How to reorder rows in a matrix

I have a matrix and would like to reorder the rows so that for example row 5 can be switched to row 2 and row 2 say to row 7. I have a list with all rownames delimited with \n and I thought I could somehow read it into R (its a txt file) and then just use the name of the matrix (in my case 'k' and do something like k[txt file,]-> k_new but this does not work since the identifiers are not the first column but are defined as rownames.

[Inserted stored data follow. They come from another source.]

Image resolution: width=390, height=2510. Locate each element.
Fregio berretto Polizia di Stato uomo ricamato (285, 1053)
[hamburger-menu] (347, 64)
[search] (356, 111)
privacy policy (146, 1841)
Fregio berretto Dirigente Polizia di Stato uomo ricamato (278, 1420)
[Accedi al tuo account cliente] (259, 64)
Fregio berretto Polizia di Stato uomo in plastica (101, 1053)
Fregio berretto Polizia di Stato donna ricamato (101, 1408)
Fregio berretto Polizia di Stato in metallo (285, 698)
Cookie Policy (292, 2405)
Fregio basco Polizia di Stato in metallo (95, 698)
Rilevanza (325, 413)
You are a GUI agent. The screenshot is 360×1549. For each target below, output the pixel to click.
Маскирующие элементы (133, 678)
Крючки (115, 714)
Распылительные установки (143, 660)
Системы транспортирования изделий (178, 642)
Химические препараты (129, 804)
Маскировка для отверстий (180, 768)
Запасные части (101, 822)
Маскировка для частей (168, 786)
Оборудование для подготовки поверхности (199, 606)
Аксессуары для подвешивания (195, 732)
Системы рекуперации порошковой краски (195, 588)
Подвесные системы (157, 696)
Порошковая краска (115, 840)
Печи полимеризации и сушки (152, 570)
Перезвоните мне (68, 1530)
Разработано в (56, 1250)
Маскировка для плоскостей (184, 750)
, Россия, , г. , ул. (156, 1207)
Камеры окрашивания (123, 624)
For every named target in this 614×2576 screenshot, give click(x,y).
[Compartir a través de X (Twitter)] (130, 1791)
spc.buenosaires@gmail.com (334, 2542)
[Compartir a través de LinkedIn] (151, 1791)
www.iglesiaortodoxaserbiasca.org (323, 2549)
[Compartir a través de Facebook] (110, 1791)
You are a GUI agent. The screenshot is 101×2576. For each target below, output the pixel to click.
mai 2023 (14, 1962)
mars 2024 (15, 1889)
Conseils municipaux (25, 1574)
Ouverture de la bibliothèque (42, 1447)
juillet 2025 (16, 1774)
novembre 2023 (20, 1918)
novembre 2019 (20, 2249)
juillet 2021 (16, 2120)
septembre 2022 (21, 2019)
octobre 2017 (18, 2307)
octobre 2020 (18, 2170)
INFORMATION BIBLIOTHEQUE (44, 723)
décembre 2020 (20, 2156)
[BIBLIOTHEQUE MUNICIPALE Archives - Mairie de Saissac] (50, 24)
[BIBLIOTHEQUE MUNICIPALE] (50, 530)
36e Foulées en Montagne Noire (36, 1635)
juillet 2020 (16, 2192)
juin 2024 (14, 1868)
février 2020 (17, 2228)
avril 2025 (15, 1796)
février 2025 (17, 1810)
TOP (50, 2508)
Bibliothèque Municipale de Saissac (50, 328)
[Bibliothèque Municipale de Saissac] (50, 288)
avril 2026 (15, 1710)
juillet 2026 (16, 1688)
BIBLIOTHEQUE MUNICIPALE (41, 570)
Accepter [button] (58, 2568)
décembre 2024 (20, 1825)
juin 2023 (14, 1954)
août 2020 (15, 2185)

k[ c(1,5,3,4,7,6,2), ] #But probably not what you meant....
Or perhaps (if your 'k' object rownames are something other than the default character-numeric sequence):
k[ char_vec , ] # where char_vec will get matched to the row names.
(dat <- structure(list(person = c(1, 1, 1, 1, 2, 2, 2, 2), time = c(1,
2, 3, 4, 1, 2, 3, 4), income = c(100, 120, 150, 200, 90, 100,
120, 150), disruption = c(0, 0, 0, 1, 0, 1, 1, 0)), .Names = c("person",
"time", "income", "disruption"), row.names = c("h", "g", "f",
"e", "d", "c", "b", "a"), class = "data.frame"))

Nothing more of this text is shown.